Source records
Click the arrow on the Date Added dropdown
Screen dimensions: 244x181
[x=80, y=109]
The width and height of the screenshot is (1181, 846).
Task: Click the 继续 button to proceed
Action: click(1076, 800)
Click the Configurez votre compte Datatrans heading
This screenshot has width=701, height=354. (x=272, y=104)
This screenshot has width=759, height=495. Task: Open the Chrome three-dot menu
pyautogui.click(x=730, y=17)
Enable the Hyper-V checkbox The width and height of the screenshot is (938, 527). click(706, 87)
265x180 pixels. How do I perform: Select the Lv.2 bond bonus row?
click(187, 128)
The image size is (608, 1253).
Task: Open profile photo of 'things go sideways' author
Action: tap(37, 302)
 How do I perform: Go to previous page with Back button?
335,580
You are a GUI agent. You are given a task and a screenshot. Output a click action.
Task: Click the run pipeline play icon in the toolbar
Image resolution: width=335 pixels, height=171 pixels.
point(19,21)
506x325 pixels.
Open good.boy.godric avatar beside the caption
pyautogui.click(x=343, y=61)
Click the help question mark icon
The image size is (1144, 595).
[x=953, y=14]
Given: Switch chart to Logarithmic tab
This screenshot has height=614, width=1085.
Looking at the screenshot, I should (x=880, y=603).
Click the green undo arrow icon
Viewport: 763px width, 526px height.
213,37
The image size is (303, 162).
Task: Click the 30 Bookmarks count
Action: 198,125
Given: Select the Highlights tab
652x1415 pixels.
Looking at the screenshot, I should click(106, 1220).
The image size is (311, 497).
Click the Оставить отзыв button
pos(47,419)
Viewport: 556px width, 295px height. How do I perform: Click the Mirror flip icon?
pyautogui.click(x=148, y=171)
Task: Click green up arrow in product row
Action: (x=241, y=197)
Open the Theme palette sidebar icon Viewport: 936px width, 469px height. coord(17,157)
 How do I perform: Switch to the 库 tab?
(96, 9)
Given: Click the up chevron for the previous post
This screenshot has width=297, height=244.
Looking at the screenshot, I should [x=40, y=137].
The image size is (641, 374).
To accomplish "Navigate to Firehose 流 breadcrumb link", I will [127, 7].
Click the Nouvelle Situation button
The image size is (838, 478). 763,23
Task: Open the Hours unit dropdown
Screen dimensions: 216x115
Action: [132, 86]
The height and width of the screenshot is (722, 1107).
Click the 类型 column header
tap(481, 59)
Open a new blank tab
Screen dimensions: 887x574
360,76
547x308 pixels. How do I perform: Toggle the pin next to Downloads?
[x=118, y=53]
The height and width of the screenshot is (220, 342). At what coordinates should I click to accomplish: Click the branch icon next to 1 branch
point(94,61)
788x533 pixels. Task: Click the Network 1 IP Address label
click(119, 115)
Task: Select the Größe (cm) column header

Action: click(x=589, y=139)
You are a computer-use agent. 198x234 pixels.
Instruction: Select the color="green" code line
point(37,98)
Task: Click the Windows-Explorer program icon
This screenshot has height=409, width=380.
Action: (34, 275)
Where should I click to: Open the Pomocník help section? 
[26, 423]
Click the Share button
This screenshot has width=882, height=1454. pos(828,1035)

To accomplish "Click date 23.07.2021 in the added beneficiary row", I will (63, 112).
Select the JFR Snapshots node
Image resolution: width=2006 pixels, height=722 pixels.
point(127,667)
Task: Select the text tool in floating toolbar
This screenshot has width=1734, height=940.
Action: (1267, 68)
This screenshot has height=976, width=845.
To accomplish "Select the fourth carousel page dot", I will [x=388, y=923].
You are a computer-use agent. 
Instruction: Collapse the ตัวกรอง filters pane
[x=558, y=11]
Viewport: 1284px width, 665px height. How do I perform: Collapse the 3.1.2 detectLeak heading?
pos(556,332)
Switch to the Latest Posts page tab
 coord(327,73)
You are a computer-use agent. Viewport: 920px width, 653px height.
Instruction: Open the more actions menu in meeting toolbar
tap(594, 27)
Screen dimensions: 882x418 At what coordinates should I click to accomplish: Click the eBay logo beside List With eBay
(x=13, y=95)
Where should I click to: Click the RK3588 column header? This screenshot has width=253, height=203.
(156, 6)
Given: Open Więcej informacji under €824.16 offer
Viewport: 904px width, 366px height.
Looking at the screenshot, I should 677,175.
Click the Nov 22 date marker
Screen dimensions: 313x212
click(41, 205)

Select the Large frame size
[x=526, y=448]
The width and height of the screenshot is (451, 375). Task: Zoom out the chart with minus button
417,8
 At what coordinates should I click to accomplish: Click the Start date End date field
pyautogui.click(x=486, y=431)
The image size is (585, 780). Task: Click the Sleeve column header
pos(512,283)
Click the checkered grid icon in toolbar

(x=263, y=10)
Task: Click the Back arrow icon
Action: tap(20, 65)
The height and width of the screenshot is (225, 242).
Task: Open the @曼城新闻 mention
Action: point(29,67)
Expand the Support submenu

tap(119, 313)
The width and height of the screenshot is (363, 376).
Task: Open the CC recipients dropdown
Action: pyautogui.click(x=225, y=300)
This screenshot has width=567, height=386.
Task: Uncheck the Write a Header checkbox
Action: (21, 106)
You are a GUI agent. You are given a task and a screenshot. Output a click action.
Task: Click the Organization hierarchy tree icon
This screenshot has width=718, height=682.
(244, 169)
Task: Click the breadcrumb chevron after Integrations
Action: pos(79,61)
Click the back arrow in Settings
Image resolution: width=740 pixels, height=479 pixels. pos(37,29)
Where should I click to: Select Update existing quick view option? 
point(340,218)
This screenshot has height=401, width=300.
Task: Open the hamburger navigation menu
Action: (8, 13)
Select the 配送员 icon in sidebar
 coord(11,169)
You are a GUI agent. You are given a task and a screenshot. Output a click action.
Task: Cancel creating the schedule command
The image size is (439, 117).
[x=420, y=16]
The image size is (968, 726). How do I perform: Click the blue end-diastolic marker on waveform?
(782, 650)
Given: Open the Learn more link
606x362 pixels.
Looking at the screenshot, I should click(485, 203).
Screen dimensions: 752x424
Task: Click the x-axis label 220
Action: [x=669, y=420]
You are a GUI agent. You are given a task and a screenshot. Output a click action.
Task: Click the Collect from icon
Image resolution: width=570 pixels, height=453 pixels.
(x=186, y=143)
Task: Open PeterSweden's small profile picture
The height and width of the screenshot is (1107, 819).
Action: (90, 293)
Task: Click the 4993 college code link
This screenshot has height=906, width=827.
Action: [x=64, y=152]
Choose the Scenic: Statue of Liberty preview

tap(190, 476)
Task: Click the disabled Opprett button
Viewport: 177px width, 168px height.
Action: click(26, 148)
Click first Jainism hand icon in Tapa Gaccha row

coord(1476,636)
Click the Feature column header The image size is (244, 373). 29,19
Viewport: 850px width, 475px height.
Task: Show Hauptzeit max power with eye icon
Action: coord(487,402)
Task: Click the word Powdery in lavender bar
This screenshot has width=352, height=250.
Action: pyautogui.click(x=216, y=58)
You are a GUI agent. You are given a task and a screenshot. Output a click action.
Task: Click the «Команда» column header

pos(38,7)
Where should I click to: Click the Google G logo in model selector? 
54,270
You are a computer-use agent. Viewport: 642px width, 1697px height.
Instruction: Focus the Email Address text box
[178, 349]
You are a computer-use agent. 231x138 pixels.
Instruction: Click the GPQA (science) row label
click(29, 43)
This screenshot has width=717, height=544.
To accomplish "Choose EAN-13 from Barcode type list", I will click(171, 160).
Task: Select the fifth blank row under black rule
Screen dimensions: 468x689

__Work instructions__. Reproduce every record, matching each line exactly.

__Exercise answer__.
Click the arrow on the Date Added dropdown
Screen dimensions: 244x181
[x=80, y=109]
The width and height of the screenshot is (1181, 846).
Task: Click the 继续 button to proceed
Action: click(1076, 800)
Click the Configurez votre compte Datatrans heading
This screenshot has width=701, height=354. (x=272, y=104)
This screenshot has width=759, height=495. Task: Open the Chrome three-dot menu
pyautogui.click(x=730, y=17)
Enable the Hyper-V checkbox The width and height of the screenshot is (938, 527). click(706, 87)
265x180 pixels. How do I perform: Select the Lv.2 bond bonus row?
click(187, 128)
The image size is (608, 1253).
Task: Open profile photo of 'things go sideways' author
Action: tap(37, 302)
 How do I perform: Go to previous page with Back button?
335,580
You are a GUI agent. You are given a task and a screenshot. Output a click action.
Task: Click the run pipeline play icon in the toolbar
Image resolution: width=335 pixels, height=171 pixels.
point(19,21)
506x325 pixels.
Open good.boy.godric avatar beside the caption
pyautogui.click(x=343, y=61)
Click the help question mark icon
The image size is (1144, 595).
[x=953, y=14]
Given: Switch chart to Logarithmic tab
This screenshot has height=614, width=1085.
Looking at the screenshot, I should (x=880, y=603).
Click the green undo arrow icon
Viewport: 763px width, 526px height.
213,37
The image size is (303, 162).
Task: Click the 30 Bookmarks count
Action: 198,125
Given: Select the Highlights tab
652x1415 pixels.
Looking at the screenshot, I should click(106, 1220).
The image size is (311, 497).
Click the Оставить отзыв button
pos(47,419)
Viewport: 556px width, 295px height. How do I perform: Click the Mirror flip icon?
pyautogui.click(x=148, y=171)
Task: Click green up arrow in product row
Action: (x=241, y=197)
Open the Theme palette sidebar icon Viewport: 936px width, 469px height. coord(17,157)
 How do I perform: Switch to the 库 tab?
(96, 9)
Given: Click the up chevron for the previous post
This screenshot has width=297, height=244.
Looking at the screenshot, I should [x=40, y=137].
The image size is (641, 374).
To accomplish "Navigate to Firehose 流 breadcrumb link", I will [127, 7].
Click the Nouvelle Situation button
The image size is (838, 478). 763,23
Task: Open the Hours unit dropdown
Screen dimensions: 216x115
Action: [132, 86]
The height and width of the screenshot is (722, 1107).
Click the 类型 column header
tap(481, 59)
Open a new blank tab
Screen dimensions: 887x574
360,76
547x308 pixels. How do I perform: Toggle the pin next to Downloads?
[x=118, y=53]
The height and width of the screenshot is (220, 342). At what coordinates should I click to accomplish: Click the branch icon next to 1 branch
point(94,61)
788x533 pixels. Task: Click the Network 1 IP Address label
click(119, 115)
Task: Select the Größe (cm) column header

Action: click(x=589, y=139)
You are a computer-use agent. 198x234 pixels.
Instruction: Select the color="green" code line
point(37,98)
Task: Click the Windows-Explorer program icon
This screenshot has height=409, width=380.
Action: (34, 275)
Where should I click to: Open the Pomocník help section? 
[26, 423]
Click the Share button
This screenshot has width=882, height=1454. pos(828,1035)

To accomplish "Click date 23.07.2021 in the added beneficiary row", I will (63, 112).
Select the JFR Snapshots node
Image resolution: width=2006 pixels, height=722 pixels.
point(127,667)
Task: Select the text tool in floating toolbar
This screenshot has width=1734, height=940.
Action: (1267, 68)
This screenshot has height=976, width=845.
To accomplish "Select the fourth carousel page dot", I will [x=388, y=923].
You are a computer-use agent. 
Instruction: Collapse the ตัวกรอง filters pane
[x=558, y=11]
Viewport: 1284px width, 665px height. How do I perform: Collapse the 3.1.2 detectLeak heading?
pos(556,332)
Switch to the Latest Posts page tab
 coord(327,73)
You are a computer-use agent. Viewport: 920px width, 653px height.
Instruction: Open the more actions menu in meeting toolbar
tap(594, 27)
Screen dimensions: 882x418 At what coordinates should I click to accomplish: Click the eBay logo beside List With eBay
(x=13, y=95)
Where should I click to: Click the RK3588 column header? This screenshot has width=253, height=203.
(156, 6)
Given: Open Więcej informacji under €824.16 offer
Viewport: 904px width, 366px height.
Looking at the screenshot, I should 677,175.
Click the Nov 22 date marker
Screen dimensions: 313x212
click(41, 205)

Select the Large frame size
[x=526, y=448]
The width and height of the screenshot is (451, 375). Task: Zoom out the chart with minus button
417,8
 At what coordinates should I click to accomplish: Click the Start date End date field
pyautogui.click(x=486, y=431)
The image size is (585, 780). Task: Click the Sleeve column header
pos(512,283)
Click the checkered grid icon in toolbar

(x=263, y=10)
Task: Click the Back arrow icon
Action: tap(20, 65)
The height and width of the screenshot is (225, 242).
Task: Open the @曼城新闻 mention
Action: point(29,67)
Expand the Support submenu

tap(119, 313)
The width and height of the screenshot is (363, 376).
Task: Open the CC recipients dropdown
Action: pyautogui.click(x=225, y=300)
This screenshot has width=567, height=386.
Task: Uncheck the Write a Header checkbox
Action: (21, 106)
You are a GUI agent. You are given a task and a screenshot. Output a click action.
Task: Click the Organization hierarchy tree icon
This screenshot has width=718, height=682.
(244, 169)
Task: Click the breadcrumb chevron after Integrations
Action: pos(79,61)
Click the back arrow in Settings
Image resolution: width=740 pixels, height=479 pixels. pos(37,29)
Where should I click to: Select Update existing quick view option? 
point(340,218)
This screenshot has height=401, width=300.
Task: Open the hamburger navigation menu
Action: (8, 13)
Select the 配送员 icon in sidebar
 coord(11,169)
You are a GUI agent. You are given a task and a screenshot. Output a click action.
Task: Cancel creating the schedule command
The image size is (439, 117).
[x=420, y=16]
The image size is (968, 726). How do I perform: Click the blue end-diastolic marker on waveform?
(782, 650)
Given: Open the Learn more link
606x362 pixels.
Looking at the screenshot, I should click(485, 203).
Screen dimensions: 752x424
Task: Click the x-axis label 220
Action: [x=669, y=420]
You are a GUI agent. You are given a task and a screenshot. Output a click action.
Task: Click the Collect from icon
Image resolution: width=570 pixels, height=453 pixels.
(x=186, y=143)
Task: Open PeterSweden's small profile picture
The height and width of the screenshot is (1107, 819).
Action: (90, 293)
Task: Click the 4993 college code link
This screenshot has height=906, width=827.
Action: [x=64, y=152]
Choose the Scenic: Statue of Liberty preview

tap(190, 476)
Task: Click the disabled Opprett button
Viewport: 177px width, 168px height.
Action: click(26, 148)
Click first Jainism hand icon in Tapa Gaccha row

coord(1476,636)
Click the Feature column header The image size is (244, 373). 29,19
Viewport: 850px width, 475px height.
Task: Show Hauptzeit max power with eye icon
Action: coord(487,402)
Task: Click the word Powdery in lavender bar
This screenshot has width=352, height=250.
Action: pyautogui.click(x=216, y=58)
You are a GUI agent. You are given a task and a screenshot. Output a click action.
Task: Click the «Команда» column header

pos(38,7)
Where should I click to: Click the Google G logo in model selector? 
54,270
You are a computer-use agent. Viewport: 642px width, 1697px height.
Instruction: Focus the Email Address text box
[178, 349]
You are a computer-use agent. 231x138 pixels.
Instruction: Click the GPQA (science) row label
click(29, 43)
This screenshot has width=717, height=544.
To accomplish "Choose EAN-13 from Barcode type list", I will click(171, 160).
Task: Select the fifth blank row under black rule
Screen dimensions: 468x689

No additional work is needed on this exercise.